Priory Post 50 – A Day In the Life…

Posted: 21st August 2015


…of Mrs McDermott

Mrs McDermott’s  ‘A Day in the Life…’ tells us how our Head of Religious Education and Faith Life spent her day on Tuesday 11th November, Armistice Day.


‘My day begins at 6.15am when the alarm clock buzzes but I can’t quite manage to get up so I hit snooze for 5 minutes…once my husband has handed me a coffee and I’ve jumped in the shower I’m awake and ready for the hectic morning rush getting myself and my two girls ready.

As we arrive at school, the three of us head to the Chapel to get the poppy wreaths ready for the two minutes silence at 11.00am.


Once I drop the girls at their classrooms I’m no longer Mummy and become Mrs McDermott.

I have arranged with Miss Grundon, my co-tutor with Form III Alpha, to take their morning register so that I can go round to every Senior Form Room to remind them about our two minutes silence to commemorate Armistice Day. I also need to arrange a lunchtime meeting with the Liturgy Prefects to sort out our World Gifts charity collection in preparation for Christmas.

Lesson one is Upper VA. They are studying issues of life and death and this morning they are discussing thought provoking questions, ‘When does life begin?’ and ‘Is it ever right to kill?’. The girls impress me with their maturity and thoughtful discussion in this lesson.

My next lesson is with Lower VI. We discuss a variety of Biblical passages regarding equality. The girls decide they are all glad that they aren’t in the early community in Corinth as we don’t think women should be silent in church!

My break is spent getting the projector and laptop ready in the Chapel, so my PowerPoint is ready for 10.55am when the Senior girls and staff arrive for 11.00 am. Everyone arrives in silence and quietly sits and watches the images of poppies, the display at the Tower of London and reads the prayers and poems that form the slideshow. As the bell rings at 11.00am silence descends and we join with the rest of the nation to mark the 11th hour, of the 11th day, of the 11th month.


Lesson three is with Lower V. As part of their study of Mark’s Gospel the girls study passages showing the conflict that Jesus got in to with the Jewish authorities. Today we are looking at how the arguments concerning the Sabbath affect current tensions regarding community cohesion. This really stretches the girls and they have great group debates.

Although I’m not teaching next lesson I’m busy with Faculty Leader paperwork and preparing cover work for Thursday as I will be at the Diocese of Westminster for a Heads of Religious Education meeting.

I quickly eat lunch and head to the RE room with CAFOD’s World Gifts booklets for the Liturgy Prefects. We have a great meeting with lots of ideas about how we can raise money to build a virtual village through this campaign.

The bell rings for registration and Amelia, the Form III Alpha Liturgy Prefect, explains to the rest of her class what World Gifts are as I take the register.
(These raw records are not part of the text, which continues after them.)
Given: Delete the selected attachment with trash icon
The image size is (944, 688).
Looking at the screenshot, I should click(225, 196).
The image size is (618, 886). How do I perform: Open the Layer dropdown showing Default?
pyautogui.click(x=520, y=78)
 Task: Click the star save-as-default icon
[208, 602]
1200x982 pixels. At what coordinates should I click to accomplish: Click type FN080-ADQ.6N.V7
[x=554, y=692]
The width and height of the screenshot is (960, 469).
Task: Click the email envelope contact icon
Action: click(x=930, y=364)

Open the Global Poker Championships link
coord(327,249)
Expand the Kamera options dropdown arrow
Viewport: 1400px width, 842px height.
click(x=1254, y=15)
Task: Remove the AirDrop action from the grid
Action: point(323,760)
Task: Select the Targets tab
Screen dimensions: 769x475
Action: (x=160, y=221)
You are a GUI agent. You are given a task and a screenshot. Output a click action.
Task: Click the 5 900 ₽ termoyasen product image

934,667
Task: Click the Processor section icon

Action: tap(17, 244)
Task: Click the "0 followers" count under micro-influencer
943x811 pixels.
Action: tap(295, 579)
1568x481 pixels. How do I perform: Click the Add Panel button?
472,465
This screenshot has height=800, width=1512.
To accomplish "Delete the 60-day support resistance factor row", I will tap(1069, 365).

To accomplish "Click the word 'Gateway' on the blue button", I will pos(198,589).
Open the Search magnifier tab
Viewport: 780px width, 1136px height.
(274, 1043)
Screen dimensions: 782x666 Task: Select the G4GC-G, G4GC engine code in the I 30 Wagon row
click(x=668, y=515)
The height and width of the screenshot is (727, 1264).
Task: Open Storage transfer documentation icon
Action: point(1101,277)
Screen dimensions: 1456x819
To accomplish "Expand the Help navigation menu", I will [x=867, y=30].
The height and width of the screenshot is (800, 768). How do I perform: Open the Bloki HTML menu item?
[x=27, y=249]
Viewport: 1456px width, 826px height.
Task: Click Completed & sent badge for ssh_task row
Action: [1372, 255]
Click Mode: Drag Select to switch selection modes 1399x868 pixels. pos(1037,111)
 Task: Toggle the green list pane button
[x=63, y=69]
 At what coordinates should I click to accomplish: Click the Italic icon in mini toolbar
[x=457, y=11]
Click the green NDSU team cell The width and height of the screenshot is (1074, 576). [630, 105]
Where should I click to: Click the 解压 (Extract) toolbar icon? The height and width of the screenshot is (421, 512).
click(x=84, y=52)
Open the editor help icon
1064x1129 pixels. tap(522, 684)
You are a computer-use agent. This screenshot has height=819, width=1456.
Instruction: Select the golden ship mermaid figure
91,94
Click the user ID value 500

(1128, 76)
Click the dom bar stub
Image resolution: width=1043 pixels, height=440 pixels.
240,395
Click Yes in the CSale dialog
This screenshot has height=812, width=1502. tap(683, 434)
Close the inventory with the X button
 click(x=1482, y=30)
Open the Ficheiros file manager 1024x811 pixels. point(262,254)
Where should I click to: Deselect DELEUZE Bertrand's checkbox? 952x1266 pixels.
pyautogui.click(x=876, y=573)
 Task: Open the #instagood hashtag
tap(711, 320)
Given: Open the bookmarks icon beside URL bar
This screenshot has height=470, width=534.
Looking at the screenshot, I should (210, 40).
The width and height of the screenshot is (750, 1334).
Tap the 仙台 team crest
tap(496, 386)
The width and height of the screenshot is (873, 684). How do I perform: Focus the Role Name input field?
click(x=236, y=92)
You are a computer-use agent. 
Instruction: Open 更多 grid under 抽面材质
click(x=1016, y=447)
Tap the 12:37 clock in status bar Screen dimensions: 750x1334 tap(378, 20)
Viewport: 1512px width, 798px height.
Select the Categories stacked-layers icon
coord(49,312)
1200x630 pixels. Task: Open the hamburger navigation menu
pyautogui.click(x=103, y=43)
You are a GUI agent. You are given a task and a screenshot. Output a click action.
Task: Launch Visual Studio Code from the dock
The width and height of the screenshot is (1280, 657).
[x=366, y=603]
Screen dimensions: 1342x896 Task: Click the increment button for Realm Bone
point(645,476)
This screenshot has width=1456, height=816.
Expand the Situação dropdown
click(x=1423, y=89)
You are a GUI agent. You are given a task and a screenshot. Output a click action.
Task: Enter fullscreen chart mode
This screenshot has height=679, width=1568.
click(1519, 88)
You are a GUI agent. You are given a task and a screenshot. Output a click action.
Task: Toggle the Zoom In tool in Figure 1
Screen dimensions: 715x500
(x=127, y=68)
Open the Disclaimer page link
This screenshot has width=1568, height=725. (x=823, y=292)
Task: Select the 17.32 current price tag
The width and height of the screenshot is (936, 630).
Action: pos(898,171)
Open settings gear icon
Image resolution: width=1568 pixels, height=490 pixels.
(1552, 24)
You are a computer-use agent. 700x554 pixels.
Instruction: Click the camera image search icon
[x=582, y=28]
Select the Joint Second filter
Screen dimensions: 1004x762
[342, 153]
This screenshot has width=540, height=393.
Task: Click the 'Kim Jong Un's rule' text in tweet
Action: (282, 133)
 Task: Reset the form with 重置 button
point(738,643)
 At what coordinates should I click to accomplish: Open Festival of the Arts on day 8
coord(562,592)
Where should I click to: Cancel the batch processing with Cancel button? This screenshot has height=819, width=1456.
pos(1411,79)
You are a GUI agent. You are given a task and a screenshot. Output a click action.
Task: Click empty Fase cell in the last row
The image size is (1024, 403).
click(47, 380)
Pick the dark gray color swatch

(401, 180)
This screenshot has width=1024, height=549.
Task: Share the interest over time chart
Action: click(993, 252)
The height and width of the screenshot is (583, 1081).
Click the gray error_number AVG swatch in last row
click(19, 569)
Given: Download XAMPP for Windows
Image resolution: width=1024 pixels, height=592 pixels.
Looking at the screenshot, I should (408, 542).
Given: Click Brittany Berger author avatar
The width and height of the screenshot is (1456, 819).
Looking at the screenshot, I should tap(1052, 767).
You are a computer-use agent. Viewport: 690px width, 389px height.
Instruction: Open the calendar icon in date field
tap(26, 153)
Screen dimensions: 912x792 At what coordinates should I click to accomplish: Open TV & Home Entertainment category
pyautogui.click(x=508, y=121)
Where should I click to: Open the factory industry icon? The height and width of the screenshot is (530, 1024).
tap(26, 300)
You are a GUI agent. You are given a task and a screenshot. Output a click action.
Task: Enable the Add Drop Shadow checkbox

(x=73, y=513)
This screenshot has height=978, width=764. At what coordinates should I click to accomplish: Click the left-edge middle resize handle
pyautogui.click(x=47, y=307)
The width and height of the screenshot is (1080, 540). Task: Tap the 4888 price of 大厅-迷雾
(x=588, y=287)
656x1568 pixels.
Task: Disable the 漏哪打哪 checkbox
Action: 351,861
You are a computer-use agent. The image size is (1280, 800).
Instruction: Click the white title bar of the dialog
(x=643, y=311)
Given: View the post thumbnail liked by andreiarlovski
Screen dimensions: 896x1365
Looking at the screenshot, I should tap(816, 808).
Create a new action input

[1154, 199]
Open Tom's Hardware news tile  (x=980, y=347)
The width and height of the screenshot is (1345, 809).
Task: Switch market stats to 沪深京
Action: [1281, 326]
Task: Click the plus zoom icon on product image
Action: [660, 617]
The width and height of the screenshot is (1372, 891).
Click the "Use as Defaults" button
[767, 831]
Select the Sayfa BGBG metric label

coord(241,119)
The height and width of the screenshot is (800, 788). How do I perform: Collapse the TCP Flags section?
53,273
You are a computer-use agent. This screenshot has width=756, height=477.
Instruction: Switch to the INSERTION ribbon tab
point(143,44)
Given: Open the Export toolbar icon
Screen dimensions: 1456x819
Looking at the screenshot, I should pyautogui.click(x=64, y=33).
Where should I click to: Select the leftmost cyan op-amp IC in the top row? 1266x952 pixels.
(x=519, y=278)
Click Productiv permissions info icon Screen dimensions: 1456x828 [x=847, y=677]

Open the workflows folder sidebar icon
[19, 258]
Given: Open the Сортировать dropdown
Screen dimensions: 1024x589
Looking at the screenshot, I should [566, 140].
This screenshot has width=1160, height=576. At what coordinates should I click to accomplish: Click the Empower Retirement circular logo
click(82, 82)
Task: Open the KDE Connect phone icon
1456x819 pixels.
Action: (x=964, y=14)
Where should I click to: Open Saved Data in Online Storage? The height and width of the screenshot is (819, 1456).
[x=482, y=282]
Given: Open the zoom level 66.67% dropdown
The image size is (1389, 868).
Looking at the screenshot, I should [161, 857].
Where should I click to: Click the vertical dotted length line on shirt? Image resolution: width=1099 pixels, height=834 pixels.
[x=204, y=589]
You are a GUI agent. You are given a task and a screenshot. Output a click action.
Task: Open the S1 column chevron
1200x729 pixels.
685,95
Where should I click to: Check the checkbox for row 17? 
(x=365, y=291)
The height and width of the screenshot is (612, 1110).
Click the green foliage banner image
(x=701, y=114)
Lesson five is up in Parnassus with Upper VI. We begin the next topic, ‘Body, Soul, Personal Identity?’ and consider what the soul is and how we retain our personal identity after death… so a delightful, light discussion post lunch ensues! We watch a four minute panel discussion with the philosopher Richard Swinburne and spend twice as long interpreting his ‘philosopher’ talk into plain English.

Lesson six is another non-teaching lesson where I respond to emails, check the RE department Twitter account, read the latest press release concerning GCSE and A Level reform for RE, plan cover lessons and photocopy some extra reading for my Upper VI.

At the end of the day I collect my girls but we have to quickly pop to the IT room as I need to get a few more bits of work done on the computer. We leave at 5.30pm and head for home. It all proves too much for my youngest and she falls asleep in the car!

As I get in the door I head straight to the kitchen, it’s my turn to do dinner as my husband has rugby training. After we eat I put a load into the washing machine whist testing my eldest on her weekly spellings. I then sit down with her as she recites her Brownie Promise ready for tomorrow evening when she becomes a Brownie!

Bedtime story and prayers over, I head downstairs to prepare packed lunches, empty the dishwasher and the washing machine. My husband arrives back covered in mud from rugby so he loads the washing machine again!

At about 9.30pm I settle down to mark my Upper VI tests and finally read an article in The Tablet about female theologians that I’ve been meaning to read since Friday but haven’t had the time to.

After Newsnight, I do a quick tidy of the kitchen and I’m definitely ready for bed.’